Non si capacitano della difformità di trattamento rispetto a quello riservato alle attività di produzioni agricole, coltivazioni di colture permanenti e non permanenti, le uniche del settore ad aver effettivamente riaperto un mese fa a seguito del decreto presidenziale del Dcpm dello scorso 22 marzo. Stiamo parlando dei fiorai, rappresentanti di un’altra categoria commerciale davvero in ginocchio dopo l’inizio del lockdown deciso dal Governo dopo la diffusione della pandemia di Coronavirus.
Le lamentele dei fiorai
Giuseppe Pinto, titolare dello storico negozio di fiori di viale Michelangelo, area collinare della città, esemplifica alla perfezione il disagio di chi fa parte del comparto florovivaistico. «Le produzioni sono tornate però a noi non consentono di riaprire, mi chiedo che senso abbia così – afferma Pinto – Intanto, alcuni supermercati vendono piante e fiori a nostro discapito. Ci stiamo ora limitando al commercio online delle scorte già in magazzino perché ordinare altra merce è controproducente, con costi ora difficilmente sostenibili. In città le vendite all’ingrosso quasi non ci sono e per il rifornimento saremmo costretti a spostarci in provincia a spese non certo di poco conto». Proprio l’e-commerce rappresenta una piccola ancora di salvezza in questo periodo di forzata chiusura. «Sto lavoricchiando con l’e-commerce, che è consentito, ma la mia attività presuppone che il cliente arrivi, scelga e acquisti. Con lo sblocco della produzione dopo il Dcpm del 22 marzo qualcosa sicuramente si è mosso ma è comunque poco rispetto alle perdite accumulate» racconta Gaetano Russo di Floart di via Vincenzo Gemito al Vomero. Ma anche sull’online, aggiunge Russo, qualche impedimento c’è. «Competere con i colossi che spendono cifre esorbitanti per farsi pubblicità sull’online non è possibile. Ecco perché auspichiamo subito dopo il 4 maggio una riapertura». Situazione simile per Gianluca Senese di Senese fiori con sede in viale Colli Aminei. «Questa confusione sui vari codici Ateco non aiuta e di certo non mi metto a rischiare una sanzione, che avrei difficoltà a pagare in questo momento, per riaprire secondo una interpretazione personale del Dcpm del 22 marzo. Se l’avessi voluto fare, l’avrei fatto già da un mese». E il futuro si presenta a tinte fosche. «Posto che sono state annullate parecchie cerimonie in questo lasso di tempo anche per la festa della mamma – precisa Senese – quando le attività saranno presumibilmente riaperte, come faremo a prepararci se per il distanziamento sociale dovrà esserci una sola persona? Le vendite online si limitano a 2,3, forse 4 al giorno. In questo modo non potremmo mai reggere a lungo termine, anche perché ci dobbiamo affidare ai corrieri per le spedizioni e non ai nostri lavoratori».
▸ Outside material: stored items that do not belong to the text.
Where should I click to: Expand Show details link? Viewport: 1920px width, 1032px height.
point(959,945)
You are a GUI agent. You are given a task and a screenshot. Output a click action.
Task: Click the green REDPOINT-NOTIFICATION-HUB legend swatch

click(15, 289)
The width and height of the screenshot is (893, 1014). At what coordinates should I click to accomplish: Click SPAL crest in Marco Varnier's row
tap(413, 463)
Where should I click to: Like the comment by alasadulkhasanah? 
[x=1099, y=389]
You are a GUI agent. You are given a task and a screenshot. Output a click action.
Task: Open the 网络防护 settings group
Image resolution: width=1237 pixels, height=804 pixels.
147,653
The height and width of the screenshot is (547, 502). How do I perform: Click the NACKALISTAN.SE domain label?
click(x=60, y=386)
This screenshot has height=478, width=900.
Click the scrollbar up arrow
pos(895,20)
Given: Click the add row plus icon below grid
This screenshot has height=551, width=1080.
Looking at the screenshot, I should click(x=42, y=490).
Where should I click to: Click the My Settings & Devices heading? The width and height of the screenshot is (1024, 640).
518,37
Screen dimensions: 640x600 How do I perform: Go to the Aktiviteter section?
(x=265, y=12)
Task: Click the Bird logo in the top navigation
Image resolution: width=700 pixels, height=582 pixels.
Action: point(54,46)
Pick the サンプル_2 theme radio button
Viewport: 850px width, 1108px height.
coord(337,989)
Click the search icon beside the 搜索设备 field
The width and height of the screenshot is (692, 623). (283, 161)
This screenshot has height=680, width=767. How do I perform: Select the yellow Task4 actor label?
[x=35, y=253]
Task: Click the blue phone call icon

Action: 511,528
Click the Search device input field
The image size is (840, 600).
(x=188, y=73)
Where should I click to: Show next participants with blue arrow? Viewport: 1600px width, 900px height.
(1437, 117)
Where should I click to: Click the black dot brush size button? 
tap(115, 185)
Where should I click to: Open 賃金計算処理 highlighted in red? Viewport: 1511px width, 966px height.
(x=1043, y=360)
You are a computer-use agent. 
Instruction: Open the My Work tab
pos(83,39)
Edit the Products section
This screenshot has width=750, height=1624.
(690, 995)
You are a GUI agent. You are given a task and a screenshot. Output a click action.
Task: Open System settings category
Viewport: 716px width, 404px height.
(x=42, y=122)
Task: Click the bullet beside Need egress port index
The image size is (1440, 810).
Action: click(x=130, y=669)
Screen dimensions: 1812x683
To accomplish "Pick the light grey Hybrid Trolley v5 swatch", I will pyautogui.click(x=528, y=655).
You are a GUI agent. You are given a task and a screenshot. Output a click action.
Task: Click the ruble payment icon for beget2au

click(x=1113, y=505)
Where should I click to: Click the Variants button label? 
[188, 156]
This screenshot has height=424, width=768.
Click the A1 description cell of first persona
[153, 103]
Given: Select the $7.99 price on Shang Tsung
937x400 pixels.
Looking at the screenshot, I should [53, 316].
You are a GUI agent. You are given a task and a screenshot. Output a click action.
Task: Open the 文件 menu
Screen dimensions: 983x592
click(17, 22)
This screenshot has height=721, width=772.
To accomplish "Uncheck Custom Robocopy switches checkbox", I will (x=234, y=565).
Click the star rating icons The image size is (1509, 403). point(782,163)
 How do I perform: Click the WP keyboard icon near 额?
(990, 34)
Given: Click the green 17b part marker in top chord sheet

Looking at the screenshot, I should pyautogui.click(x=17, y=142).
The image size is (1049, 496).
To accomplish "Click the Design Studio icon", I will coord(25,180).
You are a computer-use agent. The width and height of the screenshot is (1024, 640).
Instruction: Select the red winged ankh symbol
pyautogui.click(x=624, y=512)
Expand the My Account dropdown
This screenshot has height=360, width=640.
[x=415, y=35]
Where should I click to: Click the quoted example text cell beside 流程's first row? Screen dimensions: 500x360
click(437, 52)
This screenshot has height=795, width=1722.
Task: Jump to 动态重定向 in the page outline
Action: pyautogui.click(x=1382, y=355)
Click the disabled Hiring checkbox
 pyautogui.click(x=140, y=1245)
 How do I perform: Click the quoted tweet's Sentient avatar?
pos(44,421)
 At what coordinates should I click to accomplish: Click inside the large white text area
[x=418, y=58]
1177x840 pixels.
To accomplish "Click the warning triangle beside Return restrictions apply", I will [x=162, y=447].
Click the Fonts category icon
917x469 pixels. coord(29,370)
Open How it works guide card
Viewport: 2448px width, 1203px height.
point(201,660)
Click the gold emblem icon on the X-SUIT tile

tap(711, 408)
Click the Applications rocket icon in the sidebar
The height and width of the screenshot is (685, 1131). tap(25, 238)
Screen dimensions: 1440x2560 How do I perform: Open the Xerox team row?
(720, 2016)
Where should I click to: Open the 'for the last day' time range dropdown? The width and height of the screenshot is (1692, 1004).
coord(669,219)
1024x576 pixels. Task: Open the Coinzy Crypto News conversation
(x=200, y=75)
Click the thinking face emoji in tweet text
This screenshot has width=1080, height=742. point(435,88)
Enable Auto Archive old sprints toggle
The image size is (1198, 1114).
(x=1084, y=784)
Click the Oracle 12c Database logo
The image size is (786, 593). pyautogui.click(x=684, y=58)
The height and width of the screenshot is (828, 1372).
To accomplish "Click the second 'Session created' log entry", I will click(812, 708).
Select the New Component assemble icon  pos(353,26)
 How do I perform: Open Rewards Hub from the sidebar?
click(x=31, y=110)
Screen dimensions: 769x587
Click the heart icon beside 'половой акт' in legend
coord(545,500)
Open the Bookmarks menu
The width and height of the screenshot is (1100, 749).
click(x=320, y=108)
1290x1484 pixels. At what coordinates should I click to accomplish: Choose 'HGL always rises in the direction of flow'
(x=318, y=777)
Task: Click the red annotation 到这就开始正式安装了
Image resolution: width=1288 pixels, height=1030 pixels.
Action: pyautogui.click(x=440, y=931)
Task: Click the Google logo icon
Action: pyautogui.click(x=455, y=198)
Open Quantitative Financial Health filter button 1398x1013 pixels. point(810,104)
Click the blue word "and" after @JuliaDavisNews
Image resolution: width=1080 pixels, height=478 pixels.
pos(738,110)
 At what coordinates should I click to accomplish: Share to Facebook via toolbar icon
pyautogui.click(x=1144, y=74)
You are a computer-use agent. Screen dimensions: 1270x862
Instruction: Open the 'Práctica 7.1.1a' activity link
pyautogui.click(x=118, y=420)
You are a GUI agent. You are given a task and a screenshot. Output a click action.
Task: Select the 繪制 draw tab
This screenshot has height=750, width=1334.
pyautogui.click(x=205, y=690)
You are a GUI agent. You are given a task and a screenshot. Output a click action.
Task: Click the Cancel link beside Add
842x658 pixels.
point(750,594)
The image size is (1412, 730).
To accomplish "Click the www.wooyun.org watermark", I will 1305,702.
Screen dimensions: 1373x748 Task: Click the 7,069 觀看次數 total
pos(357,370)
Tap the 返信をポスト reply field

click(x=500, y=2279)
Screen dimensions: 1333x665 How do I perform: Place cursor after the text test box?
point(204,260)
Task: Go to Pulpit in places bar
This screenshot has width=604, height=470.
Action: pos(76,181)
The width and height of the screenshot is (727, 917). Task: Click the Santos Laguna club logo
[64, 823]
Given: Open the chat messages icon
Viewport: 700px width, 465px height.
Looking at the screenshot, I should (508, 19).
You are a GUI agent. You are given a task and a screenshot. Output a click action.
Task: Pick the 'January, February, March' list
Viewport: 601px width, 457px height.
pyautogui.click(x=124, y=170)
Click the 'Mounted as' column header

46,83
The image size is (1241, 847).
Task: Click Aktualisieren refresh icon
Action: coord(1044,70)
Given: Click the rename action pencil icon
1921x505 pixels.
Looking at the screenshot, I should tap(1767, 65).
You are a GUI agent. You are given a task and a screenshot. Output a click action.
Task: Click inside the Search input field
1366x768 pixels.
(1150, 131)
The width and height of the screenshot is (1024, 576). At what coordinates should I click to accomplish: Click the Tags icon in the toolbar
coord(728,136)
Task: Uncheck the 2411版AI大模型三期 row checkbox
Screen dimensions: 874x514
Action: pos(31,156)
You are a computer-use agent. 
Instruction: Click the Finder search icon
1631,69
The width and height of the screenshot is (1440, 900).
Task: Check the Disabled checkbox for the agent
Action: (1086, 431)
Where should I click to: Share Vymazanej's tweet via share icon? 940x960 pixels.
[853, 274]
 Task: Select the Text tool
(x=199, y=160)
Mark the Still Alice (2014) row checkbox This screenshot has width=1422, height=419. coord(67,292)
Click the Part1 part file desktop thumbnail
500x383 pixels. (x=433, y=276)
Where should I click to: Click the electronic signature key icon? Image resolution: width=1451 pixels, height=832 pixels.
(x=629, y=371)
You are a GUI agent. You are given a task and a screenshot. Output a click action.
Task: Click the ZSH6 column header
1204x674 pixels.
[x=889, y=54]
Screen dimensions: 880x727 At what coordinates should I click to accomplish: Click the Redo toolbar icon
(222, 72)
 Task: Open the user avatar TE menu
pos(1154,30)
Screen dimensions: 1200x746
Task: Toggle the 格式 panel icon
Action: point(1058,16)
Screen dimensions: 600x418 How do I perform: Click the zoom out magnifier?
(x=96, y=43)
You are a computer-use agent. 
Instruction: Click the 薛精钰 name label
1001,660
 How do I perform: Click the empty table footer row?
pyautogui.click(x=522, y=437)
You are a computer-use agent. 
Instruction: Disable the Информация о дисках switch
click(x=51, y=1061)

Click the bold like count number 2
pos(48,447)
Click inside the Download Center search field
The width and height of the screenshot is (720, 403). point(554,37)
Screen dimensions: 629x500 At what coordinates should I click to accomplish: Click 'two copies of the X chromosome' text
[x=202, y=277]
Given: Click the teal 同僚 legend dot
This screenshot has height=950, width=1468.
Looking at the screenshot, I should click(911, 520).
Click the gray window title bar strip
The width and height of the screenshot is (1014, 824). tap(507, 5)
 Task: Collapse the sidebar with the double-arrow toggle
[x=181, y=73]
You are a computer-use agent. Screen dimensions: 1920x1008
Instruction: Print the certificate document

Le specifiche del Dcpm e le dichiarazioni del ministro Bellanova
Ma visto che anche gli operatori del settore ne hanno fatto menzione, è opportuno ricordare come a seguito del varo, lo scorso 22 marzo, del Dcpm “Cura Italia’’ è stata data la possibilità alle attività agricole e di produzione recanti il codice commerciale identificativo Ateco 01 di tornare in pista. Da quell’elenco del Dcpm, invece, sono state escluse le attività identificate con il codice 47 in cui rientrano anche i fiorai, che non hanno preso affatto bene questa differenziazione vista la perdurante chiusura dei negozi per la cui ripresa né in Campania né a livello nazionale è stata indicata una data certa.